As for Ramzi bin al-Shibh, he should evidently be freed, if a country can be found that is prepared to offer him lifelong mental health care that he needs, and, if that is impossible to arrange, he should receive that care at Guantánamo.
In addition, just as Ammar al-Baluchi’s lawyers have been seeking assurances that he will receive "treatment for the consequences of [the] torture" to which he was subjected, so too must this treatment be extended to all the survivors of the CIA’s "black site" torture program, including KSM, Walid Bin Attash and Mustafa al-Hawsawi.
Somehow, when Fionnuala Ní Aoláin delivered her devastating criticism of the prison last year, the Biden administration seemed not to realize that, in the cases of Ramzi bin al-Shibh and Ammar al-Baluchi, it had singularly failed to provide any rehabilitation for the severe mental health problems arising from their torture, or the severe physical problems of the rape victim Mustafa al-Hawsawi and of Abd al-Hadi al-Iraqi, who is close to total paralysis after seven operations in the hospital’s inadequate medical facilities, which have failed to properly address the severity of the chronic degenerative spinal disease from which he suffers.
As well as providing the necessary physical and mental health care for all of the men with active military commission cases — and for all of the 30 men still held at Guantánamo — the Biden administration also needs to take urgent steps to free the 16 men still held who have long been approved for release, and also to release the three "forever prisoners" — men who have neither been charged nor approved for release — who include Abu Zubaydah, for whom the CIA’s post-9/11 torture program was first invented, in the mistaken belief that he was a high-ranking member of Al-Qaeda.
Last year, the U.N. Working Group on Arbitrary Detention delivered a devastating opinion in his case, concluding that his ongoing imprisonment was arbitrary, and also expressing "grave concern" that the very basis of the detention system at Guantánamo — involving "widespread or systematic imprisonment or other severe deprivation of liberty in violation of fundamental rules of international law" — "may constitute crimes against humanity."

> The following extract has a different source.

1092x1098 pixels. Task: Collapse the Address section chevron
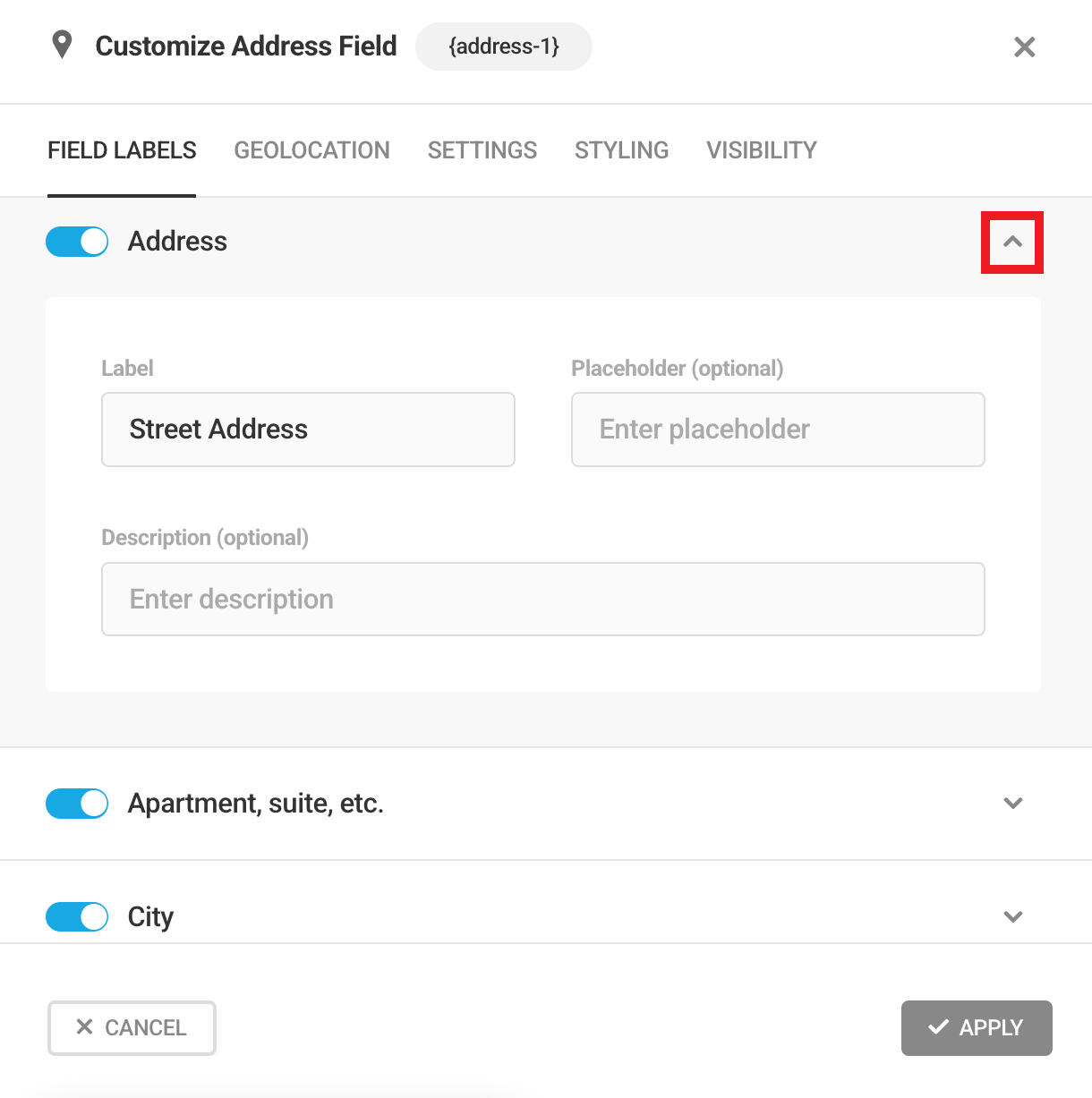pos(1012,242)
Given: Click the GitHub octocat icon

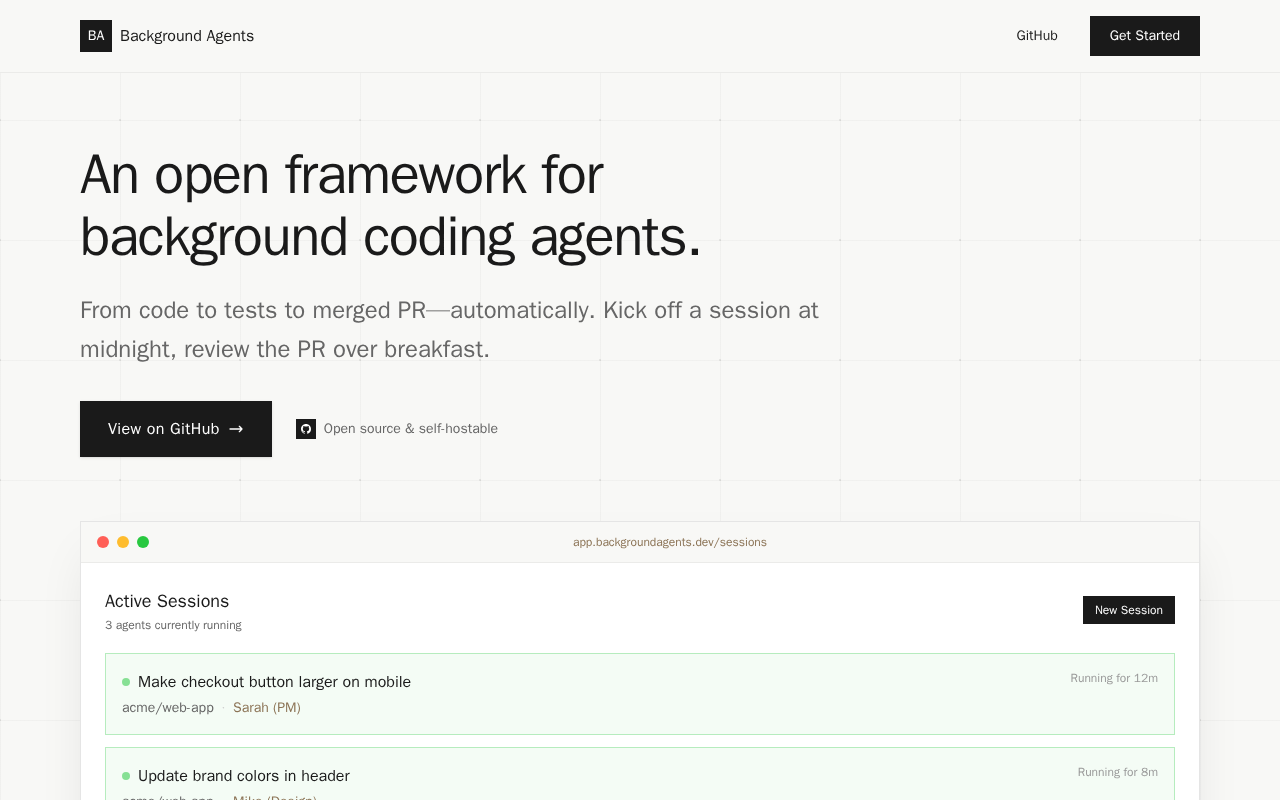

Last month, in his Periodic Review Board hearing — the parole-type system established under President Obama to decide whether it was safe to free men who were otherwise held indefinitely without charge or trial — Solomon Shinerock, one of his lawyers, told the panel hearing his case that, as Margot Williams explained for the Intercept, a third country that wasn’t named "could admit Abu Zubaydah and monitor his activities indefinitely," and that Zubaydah himself, who is effectively stateless, having been born in Saudi Arabia to Palestinian parents, "will agree to any form of surveillance by the host country."
If Biden wants to salvage any kind of legacy for doing the right thing, he should not only put aside the obsession with perpetual vengeance that fuels Guantánamo’s unending injustice, and make sure that the plea deals are reinstated; he should also move swiftly to ensure that all of the men approved for release, as well as the "forever prisoners," are freed before he leaves office, leaving just ten or eleven men held at Guantánamo, at a fraction of the cost of half a billion dollars a year that it currently costs to keep the prison in business — most of which is spent on the military commissions.
The cost of treating these men adequately, as most of them live out the rest of their lives in the remains of the U.S.’s most flawed experiment in legal barbarism in the 21st century, may seem like some sort of moral weakness to a country so marinaded in violence and vengeance, but, if he can find the courage, it will be remembered as the opposite — a principled attempt to redress the malignant folly at the heart of the detention policies undertaken in the "war on terror": responding to terrorism with torture.